La decisione del Consiglio dell’Opera è stata assunta anche per rispettare la risoluzione dei loro antichi predecessori, che nel 1465 avevano fortemente voluto celebrare il secondo centenario della nascita del Poeta incaricando Domenico di Michelino di lasciare nel Duomo una memoria stabile, degna d’un fiorentino tanto illustre. Una decisione – quella dell’odierno Consiglio dell’Opera – che però è stata presa nella convinzione che debbano essere gli uomini a spostarsi e non le opere d’arte, a maggior ragione quando le loro misure sono cospicue.
Domenico s’è figurato Dante ritto sul proscenio, con la sinistra che tiene aperta la Commedia sui versi d’inizio. In una scenografia simbolica, evocatrice dei luoghi delle tre cantiche, il Poeta volge lo sguardo pensoso verso un’epifania lirica di Firenze; che, chiusa entro mura merlate, accavalla le sue architetture, sovrastate dall’imponente cupola brunelleschiana (che ovviamente ancora non c’era ai tempi di Dante). La città sta dirimpetto alla porta dell’inferno, incomparabilmente più grande di quella che s’apre nelle mura fiorentine; quasi che la prima attesti un adito oltremodo facile da varcare e la seconda, viceversa, un arduo rientro per chi ne sia stato cacciato.
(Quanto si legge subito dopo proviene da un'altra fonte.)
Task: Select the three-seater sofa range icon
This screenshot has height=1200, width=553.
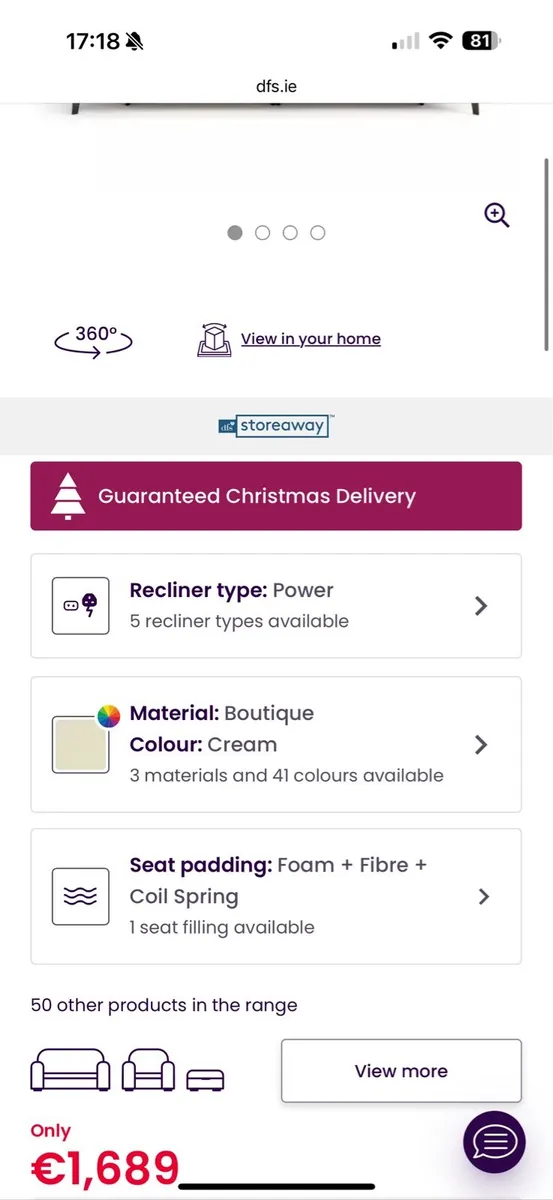Action: click(x=71, y=1071)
È dunque un ritratto allegorico di Dante, al pari di quello del Bronzino. Per il quale vien di manifestare il desiderio che trovi dimora duratura in Palazzo Vecchio, così com’è duratura la collocazione in Duomo di quello di Domenico di Michelino. E, se così vorrà il destino, il Poeta si troverà in effigie presente – quasi fosse una pacificazione finalmente raggiunta – nei due edifici fiorentini pubblici per eccellenza: uno civile, l’altro religioso. Entrambi sacri, tuttavia.